OTD: Digby describes the action in 1777

#Onthisday in 1777, British Lieutenant William Digby of 53d Regiment of Foot described the action after the 2nd Battle of Saratoga (Battle of Bemus Heights). 
Took post in a battery which commanded the country around, and the rest of the army surrounding the battery and under cover of our heavy cannon. 

About 8 in the morning we perceived the enemy marching from their camp in great numbers, blackening the fields with their dark clothing. From the height of the work and by the help of our glasses, we could distinguish them quite plain. 

They brought some pieces of cannon and attempted to throw up a work for them, but our guns soon demolished what they had executed. 

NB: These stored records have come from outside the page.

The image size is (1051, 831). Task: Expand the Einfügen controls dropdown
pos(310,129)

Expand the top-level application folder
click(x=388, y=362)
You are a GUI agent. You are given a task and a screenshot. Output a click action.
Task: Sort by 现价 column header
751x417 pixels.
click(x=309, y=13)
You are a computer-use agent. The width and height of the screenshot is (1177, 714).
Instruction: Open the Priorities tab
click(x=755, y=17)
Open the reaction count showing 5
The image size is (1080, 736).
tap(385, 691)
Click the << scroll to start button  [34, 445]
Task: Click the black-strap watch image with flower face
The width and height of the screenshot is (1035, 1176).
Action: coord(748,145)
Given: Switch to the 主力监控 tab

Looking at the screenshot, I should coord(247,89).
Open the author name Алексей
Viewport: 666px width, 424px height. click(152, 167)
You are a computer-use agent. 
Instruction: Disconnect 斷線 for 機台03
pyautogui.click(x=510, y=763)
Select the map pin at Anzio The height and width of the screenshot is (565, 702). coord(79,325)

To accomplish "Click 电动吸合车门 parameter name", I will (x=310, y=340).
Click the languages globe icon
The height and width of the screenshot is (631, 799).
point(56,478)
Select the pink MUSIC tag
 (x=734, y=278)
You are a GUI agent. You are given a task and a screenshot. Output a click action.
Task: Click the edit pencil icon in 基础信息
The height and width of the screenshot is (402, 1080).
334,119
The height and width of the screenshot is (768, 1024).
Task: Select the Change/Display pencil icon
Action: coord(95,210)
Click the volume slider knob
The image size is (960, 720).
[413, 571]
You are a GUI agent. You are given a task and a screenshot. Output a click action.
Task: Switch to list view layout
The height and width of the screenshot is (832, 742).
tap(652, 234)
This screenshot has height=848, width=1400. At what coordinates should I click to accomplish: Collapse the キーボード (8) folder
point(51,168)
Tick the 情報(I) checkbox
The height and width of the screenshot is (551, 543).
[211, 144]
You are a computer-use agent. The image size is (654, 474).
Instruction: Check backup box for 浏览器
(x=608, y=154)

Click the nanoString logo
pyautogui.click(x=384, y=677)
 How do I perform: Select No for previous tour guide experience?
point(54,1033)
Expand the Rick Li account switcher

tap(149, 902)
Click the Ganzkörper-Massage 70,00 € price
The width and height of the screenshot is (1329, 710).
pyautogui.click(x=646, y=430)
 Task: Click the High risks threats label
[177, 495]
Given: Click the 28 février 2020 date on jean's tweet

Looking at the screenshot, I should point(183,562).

Our design was to amuse them during the day with our cannon, which kept them at a proper distance, and at night to make our retreat, but they soon guessed our intentions, and sent a large body of troops in our rear to push for the possession of the heights of Fort Edward. 

To learn more about the Battles of Saratoga, you can visit the Saratoga National Historical Park in the towns of Saratoga and Stillwater. The park website is at http://ift.tt/2cxkI82 
The Schuylerville Public Library http://ift.tt/2dYYY7C and all the libraries in the region have a number of books on the Battles of Saratoga. One of the better books is John Luzader’s Decision on the Hudson : the Battles of Saratoga Fort Washington, PA : Eastern National, 2002 ISBN: 1888213590 
The Saratoga Campaign of 1777 started in June along Lake Champlain. British Major General John Burgoyne, undertook his part of the plan for British control the waterway to Albany. Burgoyne’s army of some 8,000 men met no resistance as he sailed down Lake Champlain and took Fort Ticonderoga without firing a shot. Burgoyne’s troubles began as he prepared to cross twenty-two miles of wilderness between Lake Champlain and the Hudson River. Burgoyne’s army struggle to cross the rugged terrain. American General Philip Schuyler directed the Americans to sabotage the narrow route through the wilderness to slow the progress of Burgoyne’s men. An unseasonably hot and humid July, combined with Burgoyne’s need to surround himself with the luxuries of British aristocratic life, which translated into over thirty wagons laden with personal belongings, proved to be a major hindrance to the progress of the British troops. 
As Burgoyne’s supply lines stretched further, he sent a detachment of Hessian troops to Bennington to capture additional horses and supplies held by the colonists. What Burgoyne did not understand was that there was great disaffection among the Continentals who were enraged by widespread stories of brutalities against women and children. One story that was widely popular was Jane McCrea, an American woman betrothed to a British officer, who was scalped by Indians. The fear of further savagery throughout the frontier by Burgoyne’s native allies helped Americans organize a surprise attack on the Hessians, killing some 900 men at the Battle of Bennington. This first real setback created considerable risk for Burgoyne as he approached Saratoga with no reinforcements, as British General Howe and his army was pursuing American General Washington in Philadelphia and British Colonel St. Leger’s army progress was halted at Fort Stanwix in the west. 
The American Northern Army’s General Horatio Gates moved Americans northward from its camp near the Mohawk River in early September, 1777. There were three distinct phases of the Battle of Saratoga. The first and second battles were fought in Stillwater, on September 19 and October 7, 1777. From October 10-17, 1777 Burgoyne’s British troops took refuge in a fortified camp at the siege field in Saratoga (Schuylerville). During the siege, the American force had grown to nearly 20,000 men which surrounded the exhausted British army of 3,000 men. Faced with such overwhelming numbers, Burgoyne surrendered on October 17, 1777. By the terms of the Convention of Saratoga, Burgoyne’s depleted army marched out of its camp “with Honors of War” and grounded (or stacked) their arms at the “Field of Grounded Arms” which is now Fort Hardy Park in Schuylerville. 
A few months after Burgoyne’s defeat in Saratoga, France entered a formal alliance with the recognized American nation in the spring of 1778, and set in motion a chain of events that eventually led to victory for the American War of Independence. 
Saratoga is known for being the turning point of the American Revolution. The Americans’ determined resistance at Saratoga, coupled with British strategic blunders, resulted in a stunning defeat and surrender for a British army. This timely victory reversed American military fortunes, boosted patriot morale, and gained them international recognition and support, including military assistance. That is why studying the Battles of Saratoga is integral to a good understanding of the American freedoms.